[Records contained in a dataset]
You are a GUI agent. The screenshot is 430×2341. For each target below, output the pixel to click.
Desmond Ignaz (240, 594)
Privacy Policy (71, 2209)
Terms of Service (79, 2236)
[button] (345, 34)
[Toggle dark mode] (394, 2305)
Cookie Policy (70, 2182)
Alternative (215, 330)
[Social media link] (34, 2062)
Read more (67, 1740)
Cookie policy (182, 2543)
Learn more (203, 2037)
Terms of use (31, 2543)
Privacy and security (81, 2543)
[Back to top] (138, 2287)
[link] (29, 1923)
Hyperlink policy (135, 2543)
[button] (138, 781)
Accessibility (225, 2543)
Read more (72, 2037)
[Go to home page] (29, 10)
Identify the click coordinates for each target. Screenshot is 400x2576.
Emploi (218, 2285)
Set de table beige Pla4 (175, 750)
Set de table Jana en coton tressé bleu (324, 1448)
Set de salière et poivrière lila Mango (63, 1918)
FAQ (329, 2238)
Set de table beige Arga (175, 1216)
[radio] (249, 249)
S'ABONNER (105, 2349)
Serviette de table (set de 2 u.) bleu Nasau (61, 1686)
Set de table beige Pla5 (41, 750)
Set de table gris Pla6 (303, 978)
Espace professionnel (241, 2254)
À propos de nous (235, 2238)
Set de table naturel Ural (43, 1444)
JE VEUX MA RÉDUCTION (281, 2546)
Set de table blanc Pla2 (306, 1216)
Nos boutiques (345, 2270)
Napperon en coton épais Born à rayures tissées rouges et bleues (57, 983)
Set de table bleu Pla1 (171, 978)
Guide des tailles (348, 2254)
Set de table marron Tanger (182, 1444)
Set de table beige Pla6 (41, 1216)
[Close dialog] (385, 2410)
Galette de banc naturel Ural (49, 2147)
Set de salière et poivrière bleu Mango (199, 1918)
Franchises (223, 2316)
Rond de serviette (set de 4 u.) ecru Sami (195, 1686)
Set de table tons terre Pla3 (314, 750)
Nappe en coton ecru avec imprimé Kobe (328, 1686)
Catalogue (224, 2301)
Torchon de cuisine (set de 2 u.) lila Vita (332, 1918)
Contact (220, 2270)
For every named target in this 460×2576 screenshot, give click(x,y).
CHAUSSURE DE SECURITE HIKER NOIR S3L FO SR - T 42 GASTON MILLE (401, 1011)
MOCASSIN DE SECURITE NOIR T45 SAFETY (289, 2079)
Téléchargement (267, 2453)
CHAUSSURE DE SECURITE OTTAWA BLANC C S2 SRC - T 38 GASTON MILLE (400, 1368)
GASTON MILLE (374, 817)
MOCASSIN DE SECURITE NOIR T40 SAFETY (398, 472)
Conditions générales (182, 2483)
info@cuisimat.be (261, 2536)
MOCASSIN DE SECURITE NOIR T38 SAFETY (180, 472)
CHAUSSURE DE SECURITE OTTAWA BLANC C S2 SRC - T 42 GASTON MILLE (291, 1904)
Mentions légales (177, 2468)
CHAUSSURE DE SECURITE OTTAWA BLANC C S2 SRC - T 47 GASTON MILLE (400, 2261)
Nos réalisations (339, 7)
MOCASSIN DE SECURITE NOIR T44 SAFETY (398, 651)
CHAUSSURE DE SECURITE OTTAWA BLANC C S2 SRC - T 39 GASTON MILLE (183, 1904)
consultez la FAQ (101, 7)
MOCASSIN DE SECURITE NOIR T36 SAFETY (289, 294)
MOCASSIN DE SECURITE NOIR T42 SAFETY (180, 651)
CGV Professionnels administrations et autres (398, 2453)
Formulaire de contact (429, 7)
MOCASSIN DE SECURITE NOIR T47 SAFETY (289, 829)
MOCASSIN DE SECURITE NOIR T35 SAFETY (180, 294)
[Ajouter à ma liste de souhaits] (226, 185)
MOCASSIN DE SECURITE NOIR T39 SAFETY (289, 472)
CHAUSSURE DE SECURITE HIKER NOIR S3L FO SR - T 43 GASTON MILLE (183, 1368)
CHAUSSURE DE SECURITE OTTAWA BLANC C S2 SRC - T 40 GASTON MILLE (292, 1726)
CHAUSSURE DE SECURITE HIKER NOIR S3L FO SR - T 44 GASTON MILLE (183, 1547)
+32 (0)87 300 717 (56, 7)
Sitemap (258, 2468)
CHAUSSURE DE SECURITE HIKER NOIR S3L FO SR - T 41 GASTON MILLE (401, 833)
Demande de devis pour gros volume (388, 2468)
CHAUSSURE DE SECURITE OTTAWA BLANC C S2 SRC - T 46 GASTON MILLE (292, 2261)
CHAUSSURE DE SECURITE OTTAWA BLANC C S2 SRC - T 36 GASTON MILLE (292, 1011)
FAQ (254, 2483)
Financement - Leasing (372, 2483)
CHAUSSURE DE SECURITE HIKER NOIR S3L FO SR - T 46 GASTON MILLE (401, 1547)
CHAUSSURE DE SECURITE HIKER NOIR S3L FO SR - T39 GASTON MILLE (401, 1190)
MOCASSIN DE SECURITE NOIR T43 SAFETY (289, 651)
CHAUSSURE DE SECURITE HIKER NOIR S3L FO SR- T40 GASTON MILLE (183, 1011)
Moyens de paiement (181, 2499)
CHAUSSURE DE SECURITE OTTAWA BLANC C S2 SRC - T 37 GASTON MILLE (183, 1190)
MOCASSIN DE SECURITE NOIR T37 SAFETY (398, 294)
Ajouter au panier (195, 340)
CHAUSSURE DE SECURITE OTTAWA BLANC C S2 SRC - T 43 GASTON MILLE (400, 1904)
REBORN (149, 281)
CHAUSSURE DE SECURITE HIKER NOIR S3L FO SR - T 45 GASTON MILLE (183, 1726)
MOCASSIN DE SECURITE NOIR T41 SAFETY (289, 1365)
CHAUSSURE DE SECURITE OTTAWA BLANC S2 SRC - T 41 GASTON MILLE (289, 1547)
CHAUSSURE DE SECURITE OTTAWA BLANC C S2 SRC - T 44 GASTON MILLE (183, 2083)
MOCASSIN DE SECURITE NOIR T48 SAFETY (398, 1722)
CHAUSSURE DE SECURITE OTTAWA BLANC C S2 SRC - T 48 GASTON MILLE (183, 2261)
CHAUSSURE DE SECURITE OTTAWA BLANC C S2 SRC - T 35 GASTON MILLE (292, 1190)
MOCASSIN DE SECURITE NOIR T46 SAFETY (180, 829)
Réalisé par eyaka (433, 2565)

**YOUR OBJECTIVE**
Search the data for the string "coton". List each line that has it.

**ANSWER SECTION**
Set de table Jana en coton tressé bleu (324, 1448)
Napperon en coton épais Born à rayures tissées rouges et bleues (57, 983)
Nappe en coton ecru avec imprimé Kobe (328, 1686)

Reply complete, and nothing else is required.